**Supplied data**
-*-*-

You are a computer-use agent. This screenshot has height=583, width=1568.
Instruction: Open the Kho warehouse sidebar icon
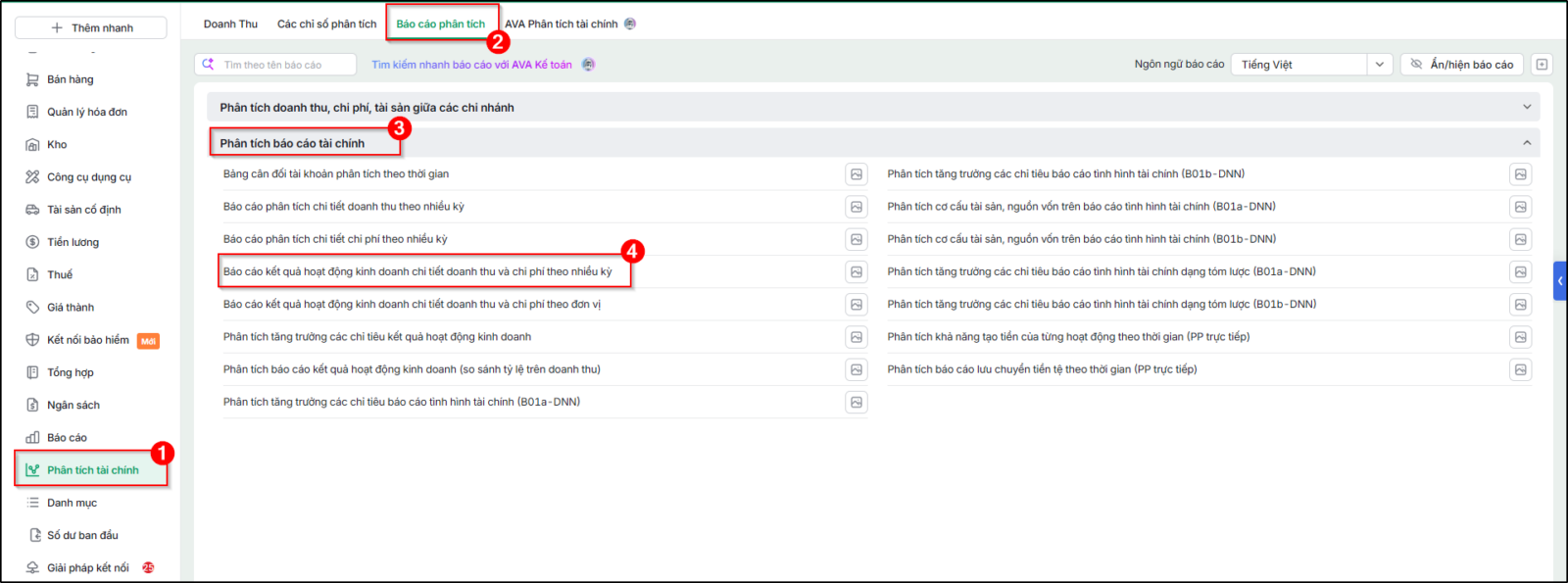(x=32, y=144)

-*-*-

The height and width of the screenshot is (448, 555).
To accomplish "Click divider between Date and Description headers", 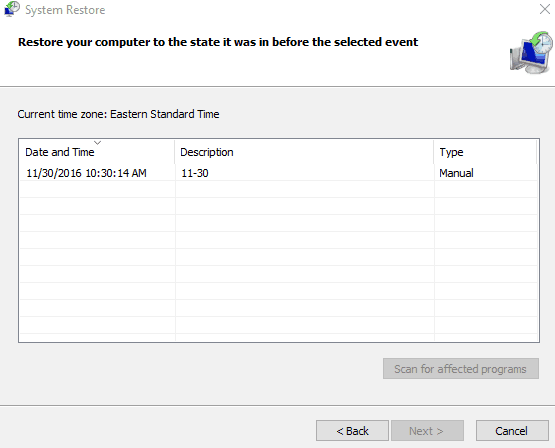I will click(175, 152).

-*-*-

**Your objective**
Rewrite the lines beginning with the line containing "You are a computer-use" and going on through the line containing "(x=32, y=144)", replacing "warehouse" with "inventory" and leaving everything else unchanged. Omit the pictures from your answer.

**Correct output**
You are a computer-use agent. This screenshot has height=583, width=1568.
Instruction: Open the Kho inventory sidebar icon
(x=32, y=144)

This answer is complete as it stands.